School Board Questions Staying with National School Lunch Program

October 3, 2014
 
by Barbara O’Brien

When Rhonda Beckham, the food services director for SAU 95, completed her presentation on the latest stipulations mandated through the National School Lunch Program, two Windham School Board members wanted to know what would happen if the school district chose not to participate in the federal program.

“What are the ramifications of not participating in the federal program?”  Vice-chairman Dennis Senibaldi asked.  “What are the penalties if we practice civil disobedience?” board member Ken Eyring queried.  Neither Senibaldi nor Eyring appeared to like the idea that what students can have for school lunch is being mandated by the federal government.  The federal standards have been tightening over the past few years, due to a push toward healthier eating for American children.  Eyring said he feels that the federal government is micro-managing what is served in schools.  “I’m disturbed by these mandates,” Eyring said.

SAU 95 Business Administrator Adam Steel said non-participation in the national program could increase lunch prices by about $1.15 per meal.  Free and reduced meals would also no longer be available for students who meet financial guidelines and would likely have to be funded through the school district budget, instead.  Currently, about five percent of Windham students are receiving free or reduced cost meals, a considerably lower percentage than most school districts across New Hampshire.  Windham also currently receives a 30-cent per meal federal reimbursement for all hot meals served in the school district; an amount totaling about $200,000 last year.  The federal food commodity program administered through the United States Department of Agriculture would also no longer be available to the Windham School District, if ties with the national lunch program were to be severed.

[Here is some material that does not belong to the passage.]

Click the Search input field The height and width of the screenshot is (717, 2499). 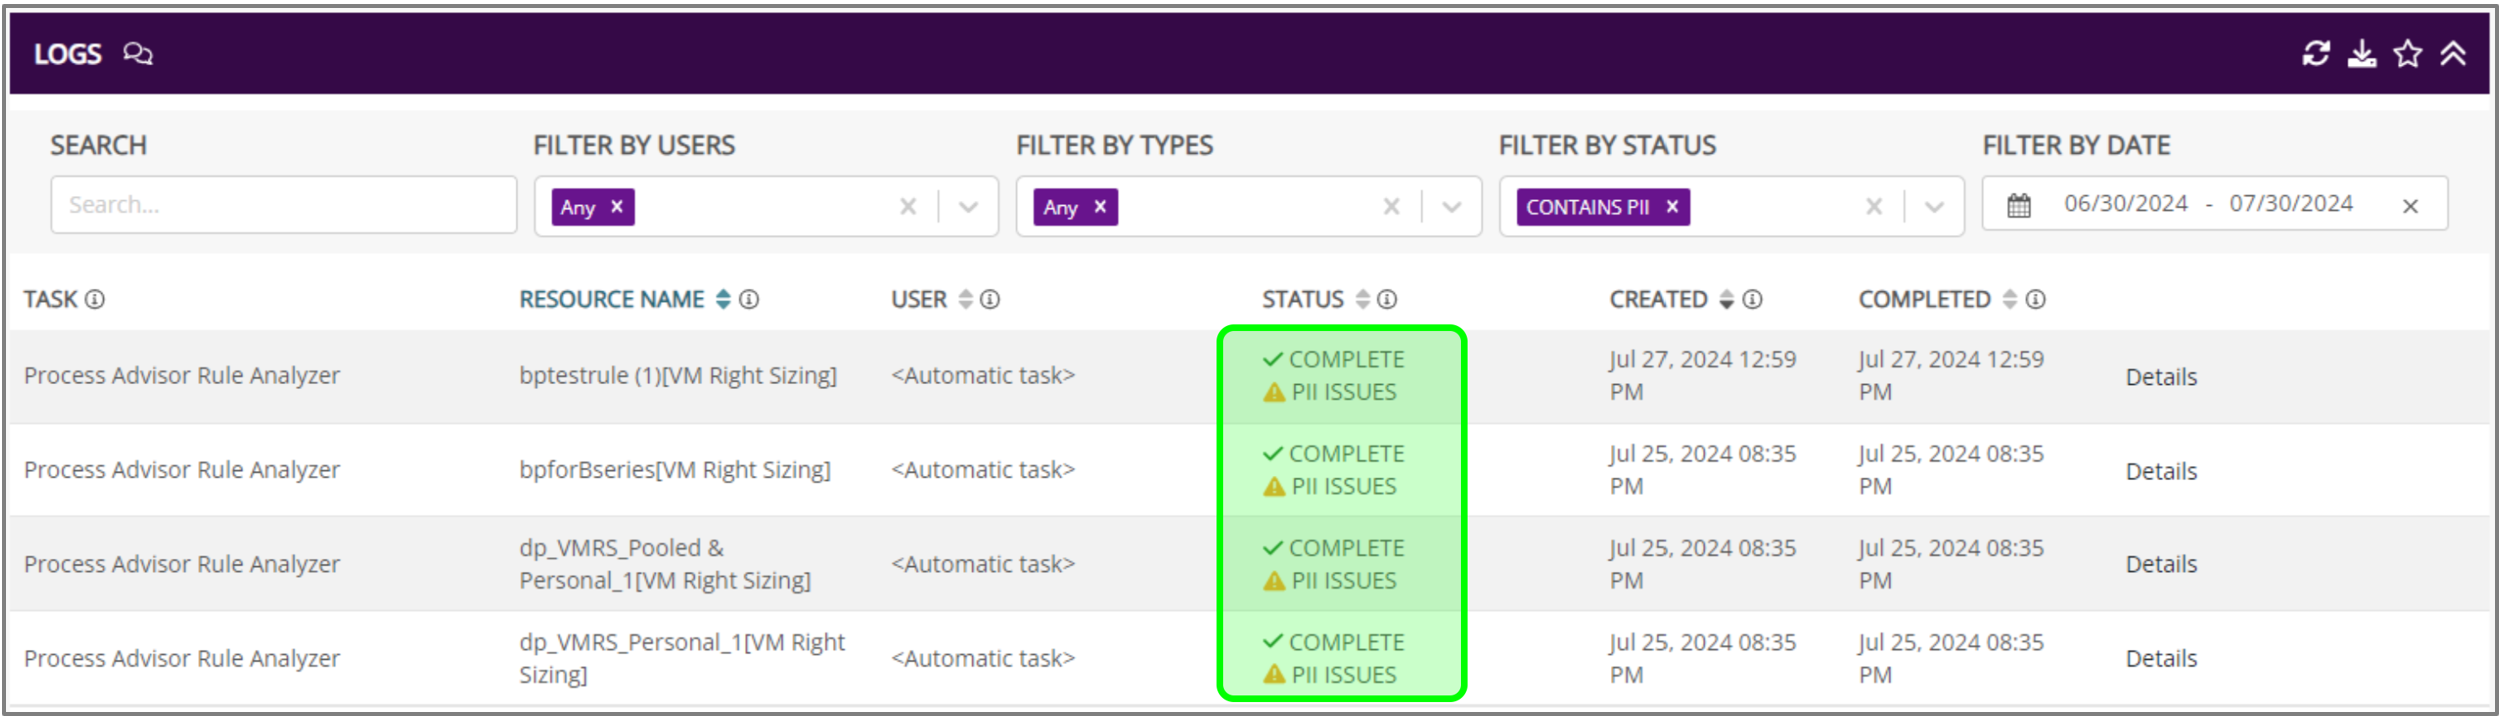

Beginning with the 2014-2015 school year, the new federal mandates include serving 51 percent whole grain foods.  Students are also required to take a fruit or vegetable with their meals (unless purchasing ala carte items).  As for what are termed “smart snacks,” the first ingredient listed must be a fruit or protein.  Sugar cannot be listed as the first or predominant ingredient.  These snacks must contain less than 200 calories per serving.  Beckham said she has had to trim about 50 percent of the former snacks from the selection, due to their sugary ingredients.  As for entrees served for school lunches, allowable fat and sodium levels have been reduced this year and no trans-fats are allowed.  Entrees must now contain less than 35 percent sugar.  Beverages offered to students in grades one through eight include water with no additives, non-fat and low-fat milk and 100 percent fruit and vegetable juices.  A wider selection is provided in high school, but these additional beverages must be less than 20 ounces and calorie-free.  There are also regulations for “healthy celebrations,” including birthday parties and holiday festivities.

Beckham noted that these federal regulations do not impact lunches that students bring in from home.  It’s truly a parental choice to buy school lunch or send a lunch from home,” Superintendent Winfried Feneberg explained.  “The school lunch program is continuing to do well,” he said.  “The children are eating their lunches.”  “The program is being managed exceptionally well,” Feneberg continued.  “It continues to be in the black.”  Statistics presented indicate that 23 percent of students nationwide participate in the school lunch program, while 42 percent of Windham students are participating.

When questioned about the amount of waste she sees at the end of a lunch period, Beckham replied, “The kids are learning to eat healthy.”  “It shows in the lunch room,” she added.  Windham does not automatically serve students fruits and vegetables they don’t want, Beckham explained.  “We offer it to them.”  If the students choose not to take a fruit or vegetable, then they are charged the ala carte price, rather than the full meal cost.  Feneberg said it has been noted that just as much food brought from home tends to be tossed into the garbage, as that which is purchased in the lunch room.

One of the issues that all the school board members seemed to oppose is the fact that unserved lunch food cannot be donated to area food pantries or kitchens, according to federal regulations.

Steel said that he was not aware of any school districts in the State of New Hampshire that have withdrawn from the federal lunch program.  Steel said that the concept of leaving the federal program is “a complex issue,” but one that “merits investigation.”  More information on the subject will be made available at a future school board meeting.